• _GIVEN EXERCISE_: Change "GUI agent" to "screen agent" everywhere it occurs in the records below. Leave everything else unchanged.

(Data listing)

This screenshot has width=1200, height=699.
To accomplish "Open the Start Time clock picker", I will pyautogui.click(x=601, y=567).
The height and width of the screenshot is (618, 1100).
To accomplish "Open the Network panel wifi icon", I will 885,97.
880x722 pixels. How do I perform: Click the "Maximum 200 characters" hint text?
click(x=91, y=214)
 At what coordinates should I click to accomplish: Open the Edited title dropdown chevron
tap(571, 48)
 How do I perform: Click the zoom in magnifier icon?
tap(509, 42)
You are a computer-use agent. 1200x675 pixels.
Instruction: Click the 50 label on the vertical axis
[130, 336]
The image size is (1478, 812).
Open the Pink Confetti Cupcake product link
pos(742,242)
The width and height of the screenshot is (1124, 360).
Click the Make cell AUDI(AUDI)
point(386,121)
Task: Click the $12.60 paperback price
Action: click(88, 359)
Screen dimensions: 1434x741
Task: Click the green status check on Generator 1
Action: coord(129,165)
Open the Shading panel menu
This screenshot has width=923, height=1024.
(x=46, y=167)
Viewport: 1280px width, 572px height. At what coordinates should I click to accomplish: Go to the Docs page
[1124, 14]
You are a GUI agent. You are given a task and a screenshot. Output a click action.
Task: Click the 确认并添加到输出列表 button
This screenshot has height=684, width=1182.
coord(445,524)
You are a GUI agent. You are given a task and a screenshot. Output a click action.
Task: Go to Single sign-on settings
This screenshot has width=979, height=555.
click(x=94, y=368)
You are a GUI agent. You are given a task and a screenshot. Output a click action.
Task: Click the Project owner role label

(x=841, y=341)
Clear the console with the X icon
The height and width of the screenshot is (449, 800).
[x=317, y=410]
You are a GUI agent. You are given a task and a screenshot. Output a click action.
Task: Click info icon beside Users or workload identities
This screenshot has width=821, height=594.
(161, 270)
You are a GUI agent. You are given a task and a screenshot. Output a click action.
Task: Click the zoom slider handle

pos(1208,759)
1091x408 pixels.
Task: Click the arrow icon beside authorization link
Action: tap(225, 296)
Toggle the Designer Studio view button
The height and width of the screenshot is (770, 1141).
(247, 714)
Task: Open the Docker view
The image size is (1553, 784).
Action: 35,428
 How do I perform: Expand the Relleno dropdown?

• _RESPONSE_:
This screenshot has width=1200, height=699.
To accomplish "Open the Start Time clock picker", I will pyautogui.click(x=601, y=567).
The height and width of the screenshot is (618, 1100).
To accomplish "Open the Network panel wifi icon", I will 885,97.
880x722 pixels. How do I perform: Click the "Maximum 200 characters" hint text?
click(x=91, y=214)
 At what coordinates should I click to accomplish: Open the Edited title dropdown chevron
tap(571, 48)
 How do I perform: Click the zoom in magnifier icon?
tap(509, 42)
You are a computer-use agent. 1200x675 pixels.
Instruction: Click the 50 label on the vertical axis
[130, 336]
The image size is (1478, 812).
Open the Pink Confetti Cupcake product link
pos(742,242)
The width and height of the screenshot is (1124, 360).
Click the Make cell AUDI(AUDI)
point(386,121)
Task: Click the $12.60 paperback price
Action: click(88, 359)
Screen dimensions: 1434x741
Task: Click the green status check on Generator 1
Action: coord(129,165)
Open the Shading panel menu
This screenshot has width=923, height=1024.
(x=46, y=167)
Viewport: 1280px width, 572px height. At what coordinates should I click to accomplish: Go to the Docs page
[1124, 14]
You are a screen agent. You are given a task and a screenshot. Output a click action.
Task: Click the 确认并添加到输出列表 button
This screenshot has height=684, width=1182.
coord(445,524)
You are a screen agent. You are given a task and a screenshot. Output a click action.
Task: Go to Single sign-on settings
This screenshot has width=979, height=555.
click(x=94, y=368)
You are a screen agent. You are given a task and a screenshot. Output a click action.
Task: Click the Project owner role label

(x=841, y=341)
Clear the console with the X icon
The height and width of the screenshot is (449, 800).
[x=317, y=410]
You are a screen agent. You are given a task and a screenshot. Output a click action.
Task: Click info icon beside Users or workload identities
This screenshot has width=821, height=594.
(161, 270)
You are a screen agent. You are given a task and a screenshot. Output a click action.
Task: Click the zoom slider handle

pos(1208,759)
1091x408 pixels.
Task: Click the arrow icon beside authorization link
Action: tap(225, 296)
Toggle the Designer Studio view button
The height and width of the screenshot is (770, 1141).
(247, 714)
Task: Open the Docker view
The image size is (1553, 784).
Action: 35,428
 How do I perform: Expand the Relleno dropdown?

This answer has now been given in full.